In our conversations and interactions we realize a number of our readers may be embarking on improving, redesigning, or even just beginning to implement a true IT Service Management solution. Especially for those upgrading, this may truly be the most stressful time for an IT team. Balancing current workloads, while researching potential systems, means a team trying to take a project of this magnitude on will be stretched thin. Of course, with potential rewards high, the focus on success becomes relentless. In what can quickly turn into chaos, the first casualty is typically a teams' ability to ask, and in turn, answer questions.
It's understandable though, the chance to maximize ROI, and improve the work lives of everyone involved has unmatched potential. Everyone has waited a long time, talked about a new system, and now that things are starting to move, the inclination is to sprint rather than walk. There really isn't time afforded to ask even the most basic questions now, rather than in the middle of the project.
Unfortunately, this approach can have consequences and in certain instances, even producing results worse than what you started with. Luckily it does not have to be that way. In short, success, even in the most chaotic of IT environments, can be achieved. The key is to take a moment, look at your situation objectively. You'll really want to decide early in the process where the investment of time, and eventually money, should be best placed. Changing your mind down the road can be costly.
Listed below are five questions you should ask, and be ready to answer before you even begin your research. The questions are essential for any team looking to take on an ITSM project, and if you have trouble answering them, it's likely you need to do a bit more planning before you move on to choosing features for your new system.
What are the Goals of Your Project?
All projects begin with a problem statement. For example, you may be dealing with efficiency issues, want meet compliance requirements for your industry, or provide audit points for continued process enforcement. Whatever issues you are trying to solve, the more detail you have, the better.
What are the Requirements for the Project?

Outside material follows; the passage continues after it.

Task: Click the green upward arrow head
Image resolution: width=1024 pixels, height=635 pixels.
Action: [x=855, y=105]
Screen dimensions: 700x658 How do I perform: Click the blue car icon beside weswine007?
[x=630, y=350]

Every project needs requirements that have been researched and matched with the expectations and objectives of your organization. If you have trouble answering this question, the potential for roadblocks in the project will be very high.
What is Your Budget?
You might have just been tasked with discovering features and capabilities, meaning that licensing, support fees, and general costs aren't important to you at this time. A rough estimate can help refine your scope and perhaps even lead you towards an iterative, segmented approach to the project, which might work best in the long term.
What is Your Timeline?
Some projects are on a crunch, others may have many months before anything needs to get started. As with a cost budget, time needs to be budgeted as well. It's OK if you don't have the time to implement a Service Catalog right from the start. Perhaps it's more important that you get your ticket and incident management under control first. Just make sure any solution you choose can easily be customized and implemented in a modular way.
What Other Solutions do you Have in Place?

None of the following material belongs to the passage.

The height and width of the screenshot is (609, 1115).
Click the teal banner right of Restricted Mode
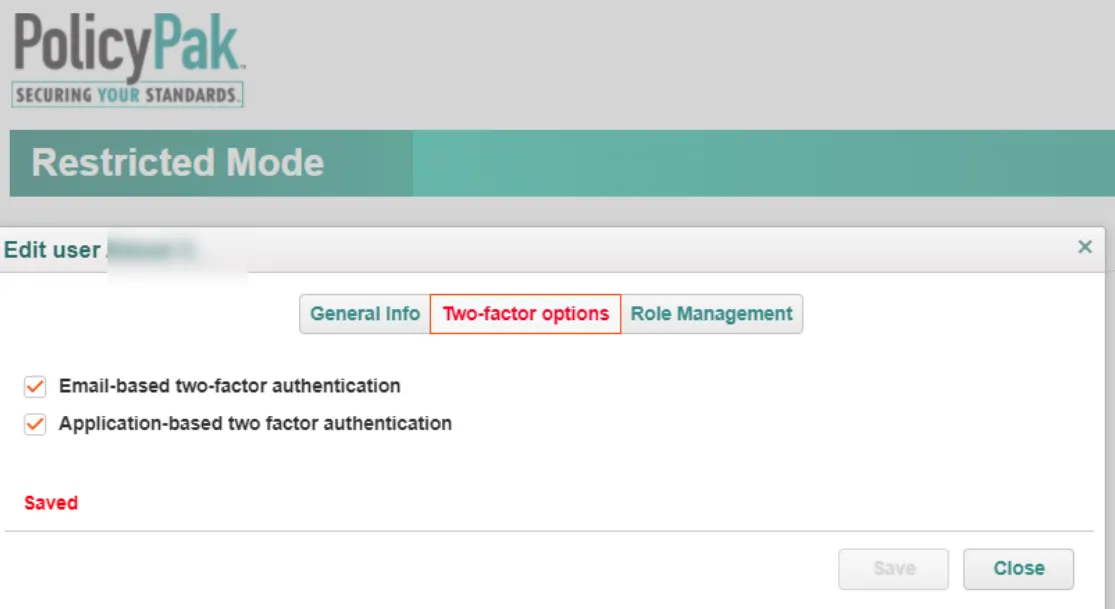[x=764, y=163]
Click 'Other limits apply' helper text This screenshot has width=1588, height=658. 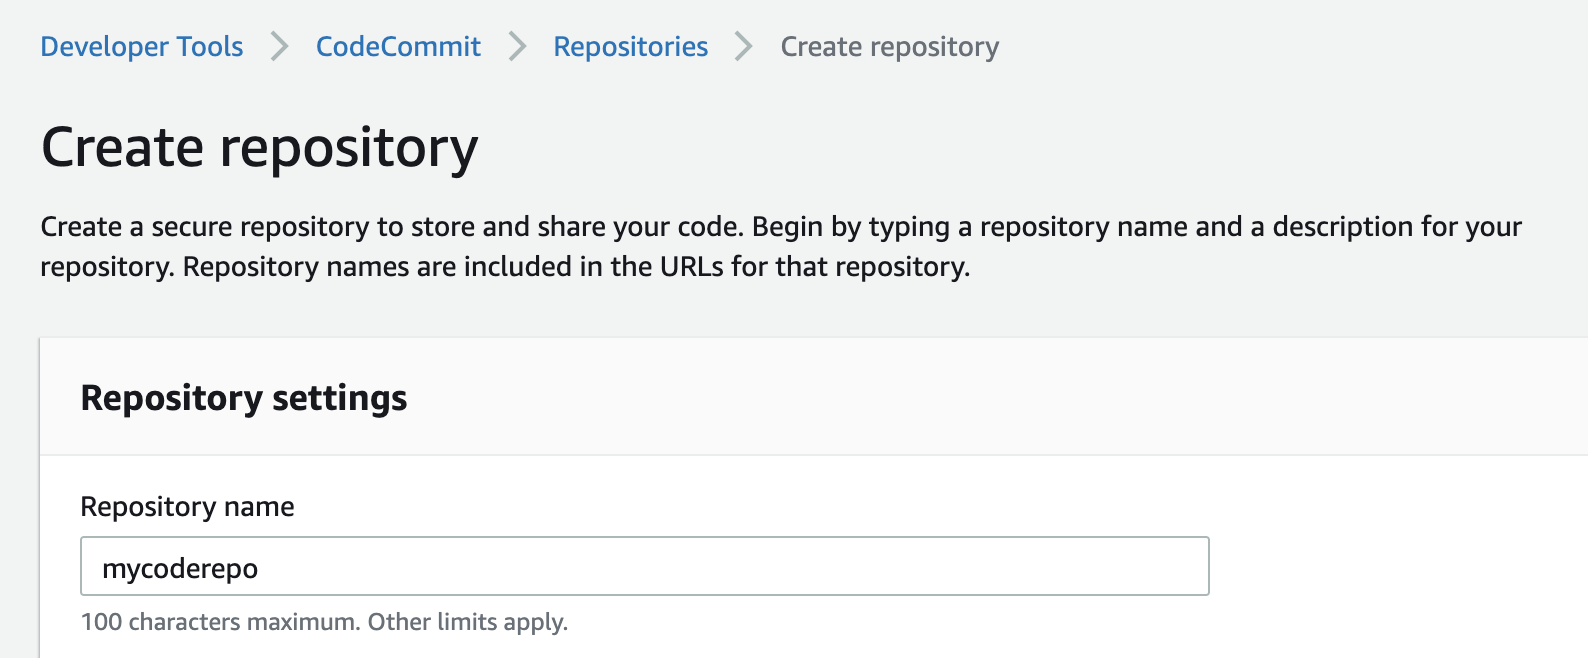pos(467,622)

Your IT department is like a lot of departments, meaning that there is a high likelihood that a piece of software is so entrenched within your organization that you can't get rid of it. The first word of warning is to consider finding a new way to perform that function - eventually that piece of software will be unserviceable. However, there is a silver lining. Modern systems can often integrate with existing solutions. As part of your project, and working towards an ability to answer this question, make an assessment of systems you simply can't, or rather, will not, do without.